Deseo sexual oculto: por qué no podemos dejar de ver a Brad Pitt comiendo

Espectáculos

Más allá de su más que evidente atractivo físico, hay otras causas por las que las imágenes del actor masticando, en el cine o en la vida real, nos atrapan de esa manera.

¿Qué tienen las imágenes de Brad Pitt comiendo en Wimbledon (o en las películas o donde sea) que resultan tan adictivas? Si tú también te podrías pasar el día visualizándolas en loop, te cuesta parar o sientes un cierto 'no sé qué' al hacerlo, deberías leer lo que voy a contar. Porque, aunque este hombre pueda resultar irresistible, está claro que hay algo más que su sex-appeal para que algo tan cotidiano como verle masticar produzca ese poderoso efecto hipnótico.

Existen varias cuestiones a tener en cuenta que pueden explicar ese atractivo que genera Brad comiendo papas (o lo que sea). Algo muy mundano que, sorprendentemente, nos ha despertado la libido y plantado, salivando delante de las pantallas, como si ésta fuera la primera vez en la que este señor protagoniza nuestras fantasías eróticas (algo habitual desde el estreno de "Thelma y Louise", allá por 1991). Pero todo tiene su porqué.

brad pitt

Partiendo de la base indiscutible de que el actor está muy bueno, -sea o no tu tipo- y de que ver en acción esa mandíbula esculpida y esa boca tan sensual es un auténtico espectáculo en sí mismo, el imponente físico de Pitt no es el único responsable de que produzca semejante nivel de embelesamiento en la población mundial. Aquí van algunas posibles explicaciones a este curioso (y adictivo) fenómeno.

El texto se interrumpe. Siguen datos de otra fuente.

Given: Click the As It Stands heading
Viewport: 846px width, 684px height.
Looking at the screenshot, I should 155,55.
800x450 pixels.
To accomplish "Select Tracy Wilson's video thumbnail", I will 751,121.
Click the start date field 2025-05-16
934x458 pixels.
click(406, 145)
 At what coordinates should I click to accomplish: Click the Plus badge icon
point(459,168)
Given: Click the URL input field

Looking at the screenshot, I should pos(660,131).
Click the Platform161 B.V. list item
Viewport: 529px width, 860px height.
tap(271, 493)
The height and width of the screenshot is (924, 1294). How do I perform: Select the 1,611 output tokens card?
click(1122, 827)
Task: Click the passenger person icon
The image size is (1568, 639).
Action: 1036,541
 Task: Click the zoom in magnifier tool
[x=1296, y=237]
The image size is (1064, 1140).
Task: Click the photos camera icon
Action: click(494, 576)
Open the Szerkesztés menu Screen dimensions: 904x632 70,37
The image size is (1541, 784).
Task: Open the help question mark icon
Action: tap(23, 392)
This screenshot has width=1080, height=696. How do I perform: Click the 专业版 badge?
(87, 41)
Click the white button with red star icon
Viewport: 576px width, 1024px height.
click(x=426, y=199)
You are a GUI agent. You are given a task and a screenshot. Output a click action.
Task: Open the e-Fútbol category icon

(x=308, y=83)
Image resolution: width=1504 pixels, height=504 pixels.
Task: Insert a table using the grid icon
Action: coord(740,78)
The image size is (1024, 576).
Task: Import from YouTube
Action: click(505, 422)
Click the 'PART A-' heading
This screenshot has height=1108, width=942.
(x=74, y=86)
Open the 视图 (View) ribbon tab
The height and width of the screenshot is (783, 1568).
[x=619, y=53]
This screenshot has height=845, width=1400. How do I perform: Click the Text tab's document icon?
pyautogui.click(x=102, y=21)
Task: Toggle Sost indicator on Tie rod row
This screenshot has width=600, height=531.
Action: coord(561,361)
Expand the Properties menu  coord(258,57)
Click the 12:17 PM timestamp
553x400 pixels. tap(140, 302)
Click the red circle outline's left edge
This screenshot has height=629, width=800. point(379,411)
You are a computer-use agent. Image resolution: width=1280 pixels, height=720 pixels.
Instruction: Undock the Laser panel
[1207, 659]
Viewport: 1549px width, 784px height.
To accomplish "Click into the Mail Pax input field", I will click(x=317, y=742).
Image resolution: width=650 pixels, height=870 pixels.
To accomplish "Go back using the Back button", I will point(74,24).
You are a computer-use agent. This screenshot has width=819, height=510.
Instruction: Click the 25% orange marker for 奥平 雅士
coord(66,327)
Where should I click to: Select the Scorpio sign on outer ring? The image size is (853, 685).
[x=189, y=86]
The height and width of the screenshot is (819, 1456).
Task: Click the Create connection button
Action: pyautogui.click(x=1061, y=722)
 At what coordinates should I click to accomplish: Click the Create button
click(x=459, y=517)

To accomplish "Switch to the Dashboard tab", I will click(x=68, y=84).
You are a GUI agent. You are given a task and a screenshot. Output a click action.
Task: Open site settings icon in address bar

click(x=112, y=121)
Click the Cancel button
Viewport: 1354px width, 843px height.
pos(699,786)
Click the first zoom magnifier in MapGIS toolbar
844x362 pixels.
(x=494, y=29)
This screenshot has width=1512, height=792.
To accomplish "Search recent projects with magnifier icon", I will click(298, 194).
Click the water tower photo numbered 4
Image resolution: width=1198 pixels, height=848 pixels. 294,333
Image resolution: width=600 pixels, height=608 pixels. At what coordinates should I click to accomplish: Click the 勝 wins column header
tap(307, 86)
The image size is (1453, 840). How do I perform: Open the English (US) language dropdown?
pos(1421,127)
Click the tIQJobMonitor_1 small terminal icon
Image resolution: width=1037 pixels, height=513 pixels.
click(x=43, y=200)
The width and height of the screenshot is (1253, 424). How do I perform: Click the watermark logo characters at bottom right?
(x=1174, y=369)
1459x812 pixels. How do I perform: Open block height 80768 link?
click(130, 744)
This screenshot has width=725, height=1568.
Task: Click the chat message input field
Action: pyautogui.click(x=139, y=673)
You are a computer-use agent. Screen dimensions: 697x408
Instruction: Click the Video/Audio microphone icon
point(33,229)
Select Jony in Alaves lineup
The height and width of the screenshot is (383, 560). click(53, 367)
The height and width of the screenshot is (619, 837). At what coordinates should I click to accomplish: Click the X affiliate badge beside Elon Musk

Quizá, las mayores culpables de todo esto sean las neuronas espejo, responsables de la empatía que posee una persona y de la satisfacción que sentimos al ver a alguien comiendo. El profesor Moon Shin-il, de la Universidad de Myongji, afirma que este comportamiento neuronal es, además, el causante del éxito de otro fenómeno muy extendido en la actualidad y tremendamente adictivo también: el 'mukbang'.

El 'mukbang' se trata de comer en directo o grabar lo que comes y subirlo a las redes sociales. Aunque a simple vista pueda parecer una simpleza máxima, resulta que esta práctica atrapa a muchos espectadores que pasan horas viendo comer a otros. Este fenómeno es un éxito absoluto por motivos que trascienden la mera satisfacción de una necesidad básica como alimentarnos.